Reading this week's news of Burger King's licensing deal with ConAgra Foods Lamb Weston might tempt the uninitiated to view the concept as a sure, quick route to additional revenue. That deal calls for marketing BK-branded crispy, microwaveable French fries through Walmart and other select retailers -- and is BK's second such deal in under three months, amid a growing number of such ventures by restaurant brands including Starbucks, California Pizza Kitchen and Dunkin' Donuts.
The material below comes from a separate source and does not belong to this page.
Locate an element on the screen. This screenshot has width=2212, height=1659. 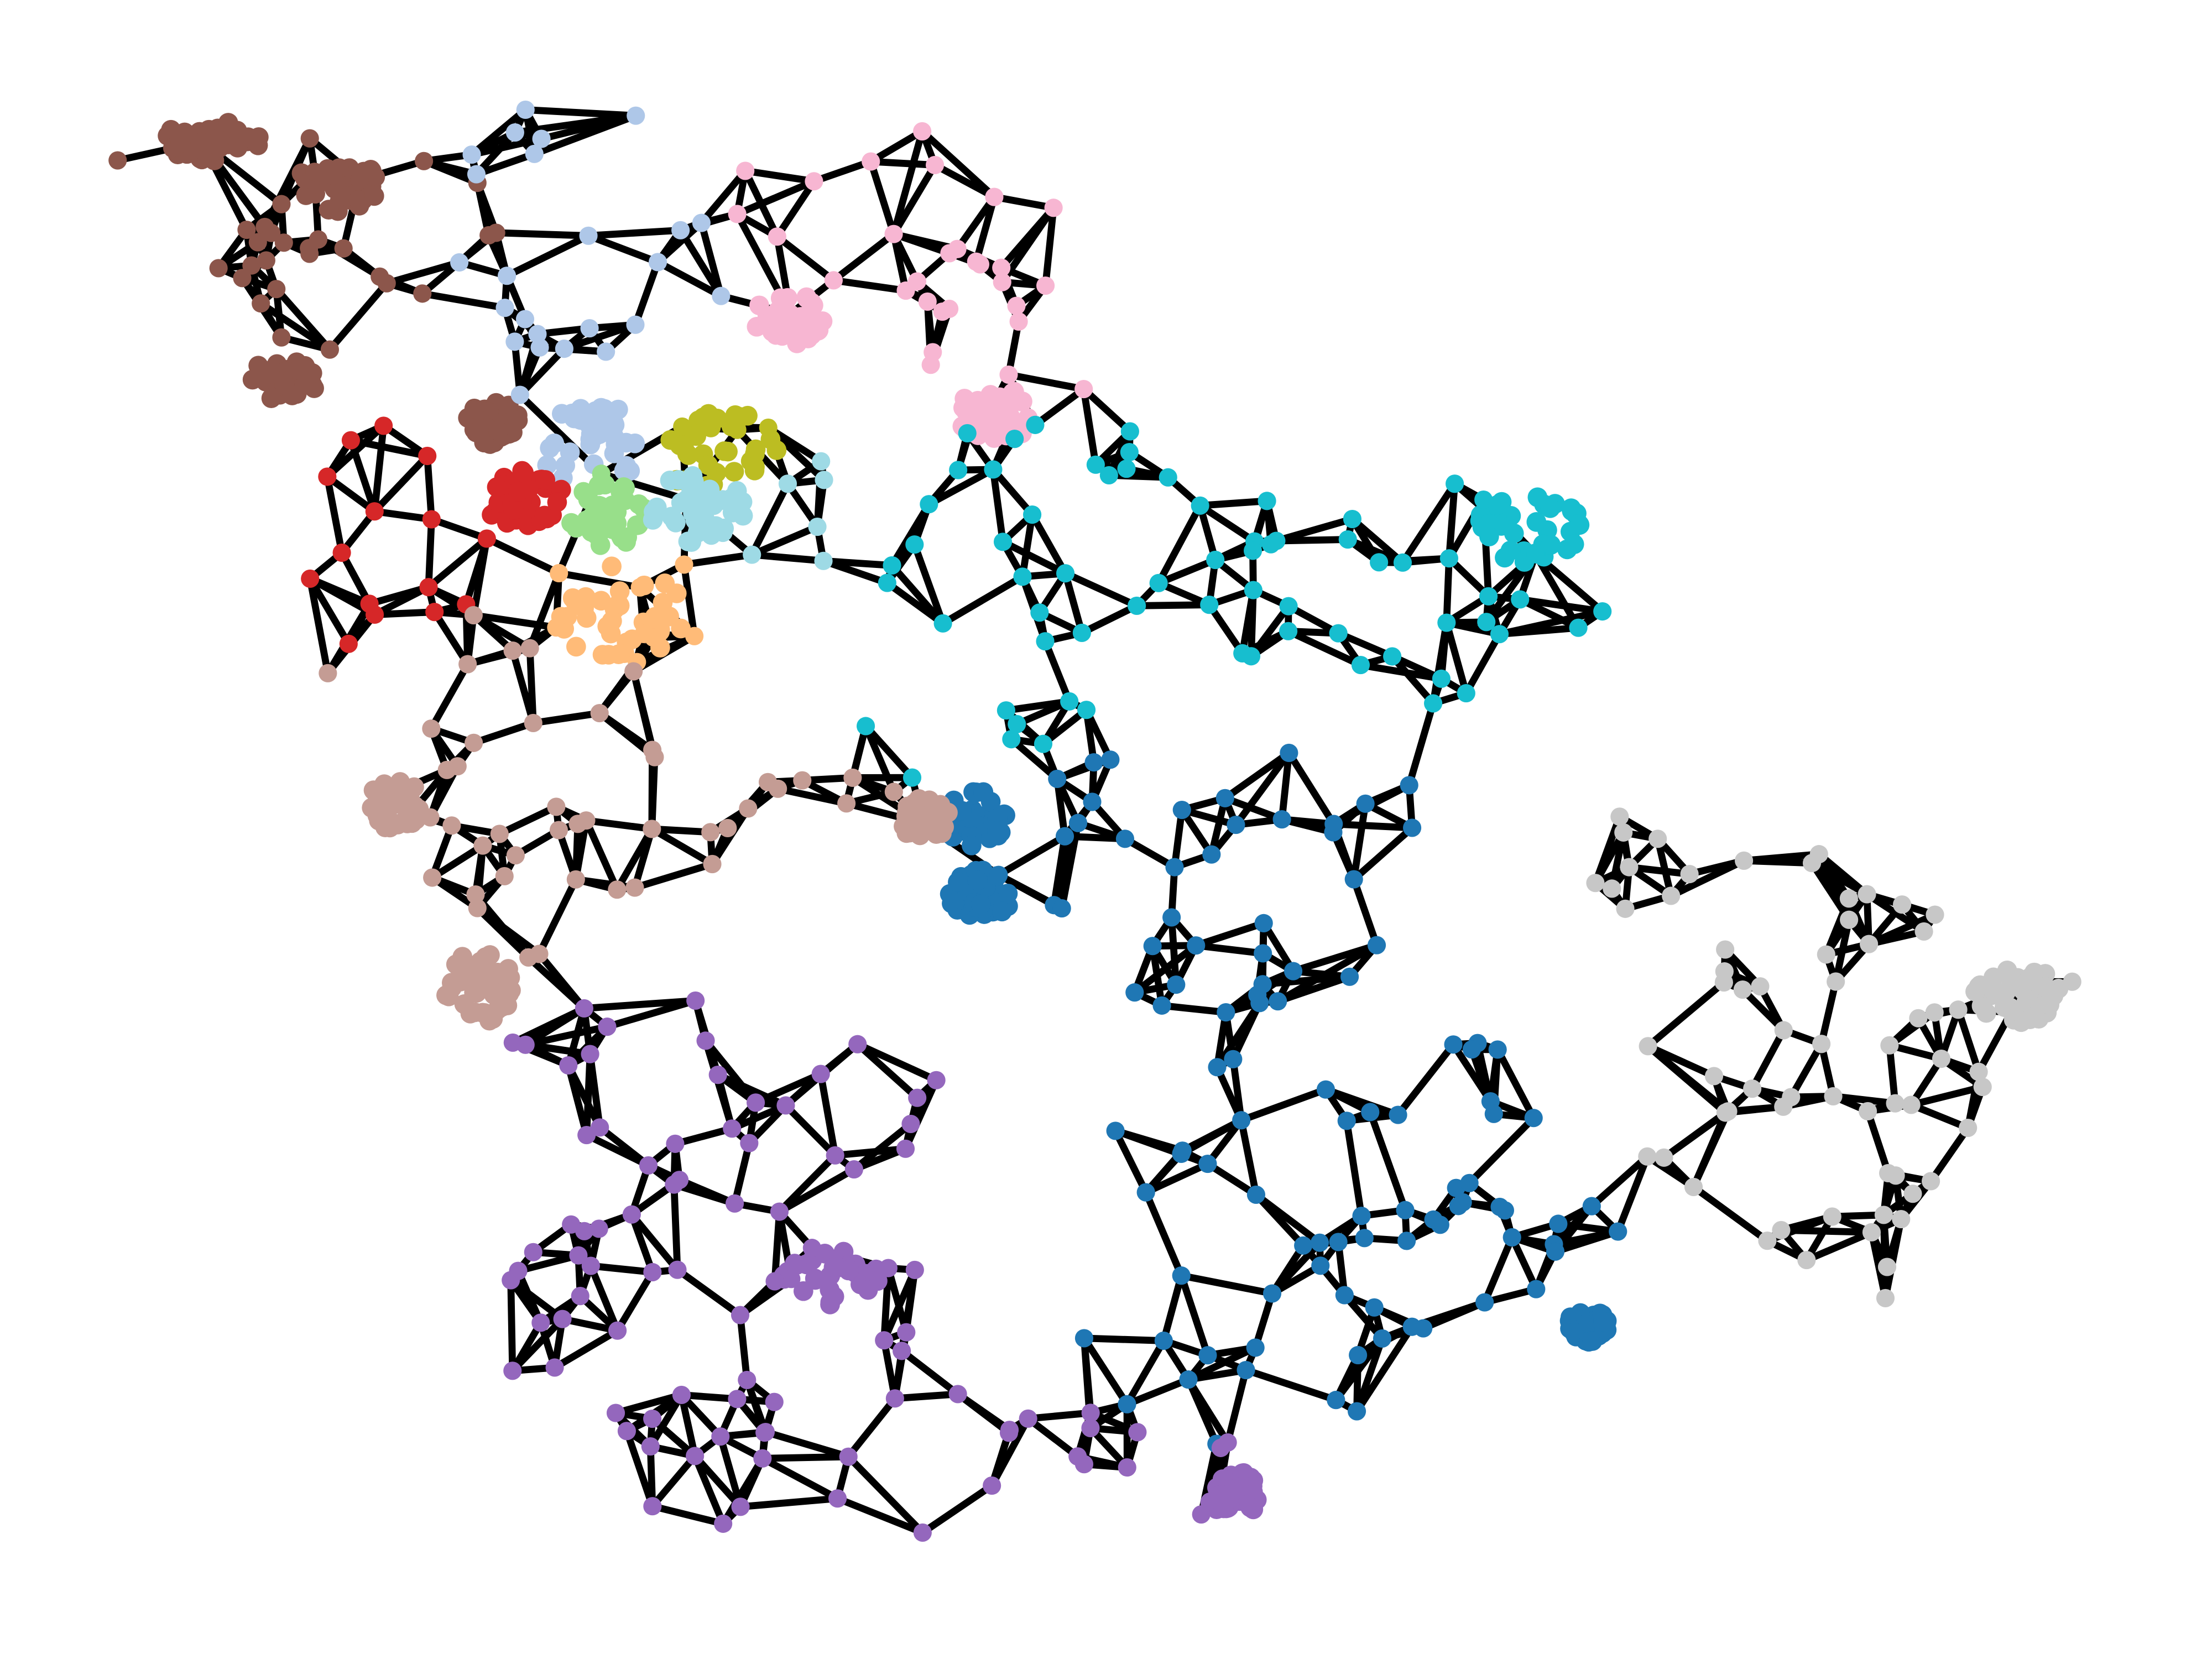
cluster-node-light-green is located at coordinates (588, 494).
It's not hard to understand why licensing has become desirable. "Restaurant chains have traditionally feared licensing to retail because they worried that it would cannibalize profits and sales by encouraging consumers to eat at home rather than eat out, because it could upset franchisees, and because it might not end up being worth the effort, financially," sums up Bill Cross, VP, food licensing for Broad Street Licensing Group, the Montclair, N.J.-based company that brokered both of Burger King's deals.
"But in these leaner times, restaurant chains are recognizing licensing as an excellent way to simultaneously generate new revenue and promote the brand," Cross tells Marketing Daily. "They're starting to understand that consumers view eating at home and eating out as very different occasions -- that offering them your brand for home consumption doesn't dissuade them from visiting your restaurant. When people have decided to eat in, they're going to buy frozen and packaged foods. The only question is whether they're going to buy products with your brand name or someone else's."
However, as with most concepts that have the potential for attractive returns, retail licensing is a lot more complicated than it sounds. For every success, there are many more launches that seem promising but fade into oblivion fairly quickly.
Having a sufficiently strong brand and a partner with the right business model fit and clout in the retail marketplace (almost always a wiser route than self-manufacturing and distributing) are prerequisites, but meeting them will not guarantee success in today's brutally competitive retail environment, says Cross.
"To succeed, there has to be strong buy-in on the part of the brand's senior management, because brands can no longer just sit back and take in their royalties, even with a strong partner doing most of the heavy lifting," he stresses. "Today, with retailers reducing SKUs, the brand has to be committed to supporting the retail effort."
Burger King, for example, understands the challenges, has realistic expectations, and is supporting its licensing partners -- including Crunch Pak, which began manufacturing and distributing BK Fresh Apple Fries in supermarkets in June, according to Cross. BK is helping licensees promote the retail availability of the products via trays liners and other in-store support.
Starbucks took such support to unprecedented levels earlier this year when it gave out coupons at its coffee shops for its new retail line of coffee-flavored ice creams, as well as its established line of branded packaged coffees, Cross points out.